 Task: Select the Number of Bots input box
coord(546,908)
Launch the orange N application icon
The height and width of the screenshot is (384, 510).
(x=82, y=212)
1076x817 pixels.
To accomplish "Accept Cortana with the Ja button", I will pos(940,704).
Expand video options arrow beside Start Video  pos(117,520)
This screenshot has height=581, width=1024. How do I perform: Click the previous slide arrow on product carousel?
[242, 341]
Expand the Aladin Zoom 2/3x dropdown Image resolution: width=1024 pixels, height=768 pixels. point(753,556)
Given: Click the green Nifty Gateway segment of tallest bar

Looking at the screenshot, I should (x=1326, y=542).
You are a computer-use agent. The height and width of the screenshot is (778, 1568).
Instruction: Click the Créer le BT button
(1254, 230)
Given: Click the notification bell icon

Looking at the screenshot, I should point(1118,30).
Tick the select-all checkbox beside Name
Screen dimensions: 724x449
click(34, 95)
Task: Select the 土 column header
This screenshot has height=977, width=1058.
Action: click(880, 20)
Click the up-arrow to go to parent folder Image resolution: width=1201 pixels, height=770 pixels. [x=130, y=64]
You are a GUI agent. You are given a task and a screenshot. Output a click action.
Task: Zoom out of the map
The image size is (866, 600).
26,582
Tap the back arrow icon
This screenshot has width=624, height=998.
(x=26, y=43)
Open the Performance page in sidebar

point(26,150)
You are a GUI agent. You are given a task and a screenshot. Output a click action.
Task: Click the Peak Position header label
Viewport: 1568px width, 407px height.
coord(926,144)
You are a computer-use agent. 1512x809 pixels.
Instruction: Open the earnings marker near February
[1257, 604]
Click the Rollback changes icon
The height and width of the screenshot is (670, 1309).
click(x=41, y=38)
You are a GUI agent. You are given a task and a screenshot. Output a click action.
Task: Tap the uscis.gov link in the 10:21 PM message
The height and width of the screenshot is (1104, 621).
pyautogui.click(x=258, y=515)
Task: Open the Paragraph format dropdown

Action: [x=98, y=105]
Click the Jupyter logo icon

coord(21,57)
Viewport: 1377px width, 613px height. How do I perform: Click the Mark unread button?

_WHAT TO PRODUCE:_ All records above are to be printed exactly, with nothing omitted.

_COMPLETED EXERCISE:_
 Task: Select the Number of Bots input box
coord(546,908)
Launch the orange N application icon
The height and width of the screenshot is (384, 510).
(x=82, y=212)
1076x817 pixels.
To accomplish "Accept Cortana with the Ja button", I will pos(940,704).
Expand video options arrow beside Start Video  pos(117,520)
This screenshot has height=581, width=1024. How do I perform: Click the previous slide arrow on product carousel?
[242, 341]
Expand the Aladin Zoom 2/3x dropdown Image resolution: width=1024 pixels, height=768 pixels. point(753,556)
Given: Click the green Nifty Gateway segment of tallest bar

Looking at the screenshot, I should (x=1326, y=542).
You are a computer-use agent. The height and width of the screenshot is (778, 1568).
Instruction: Click the Créer le BT button
(1254, 230)
Given: Click the notification bell icon

Looking at the screenshot, I should point(1118,30).
Tick the select-all checkbox beside Name
Screen dimensions: 724x449
click(34, 95)
Task: Select the 土 column header
This screenshot has height=977, width=1058.
Action: click(880, 20)
Click the up-arrow to go to parent folder Image resolution: width=1201 pixels, height=770 pixels. [x=130, y=64]
You are a GUI agent. You are given a task and a screenshot. Output a click action.
Task: Zoom out of the map
The image size is (866, 600).
26,582
Tap the back arrow icon
This screenshot has width=624, height=998.
(x=26, y=43)
Open the Performance page in sidebar

point(26,150)
You are a GUI agent. You are given a task and a screenshot. Output a click action.
Task: Click the Peak Position header label
Viewport: 1568px width, 407px height.
coord(926,144)
You are a computer-use agent. 1512x809 pixels.
Instruction: Open the earnings marker near February
[1257, 604]
Click the Rollback changes icon
The height and width of the screenshot is (670, 1309).
click(x=41, y=38)
You are a GUI agent. You are given a task and a screenshot. Output a click action.
Task: Tap the uscis.gov link in the 10:21 PM message
The height and width of the screenshot is (1104, 621).
pyautogui.click(x=258, y=515)
Task: Open the Paragraph format dropdown

Action: [x=98, y=105]
Click the Jupyter logo icon

coord(21,57)
Viewport: 1377px width, 613px height. How do I perform: Click the Mark unread button?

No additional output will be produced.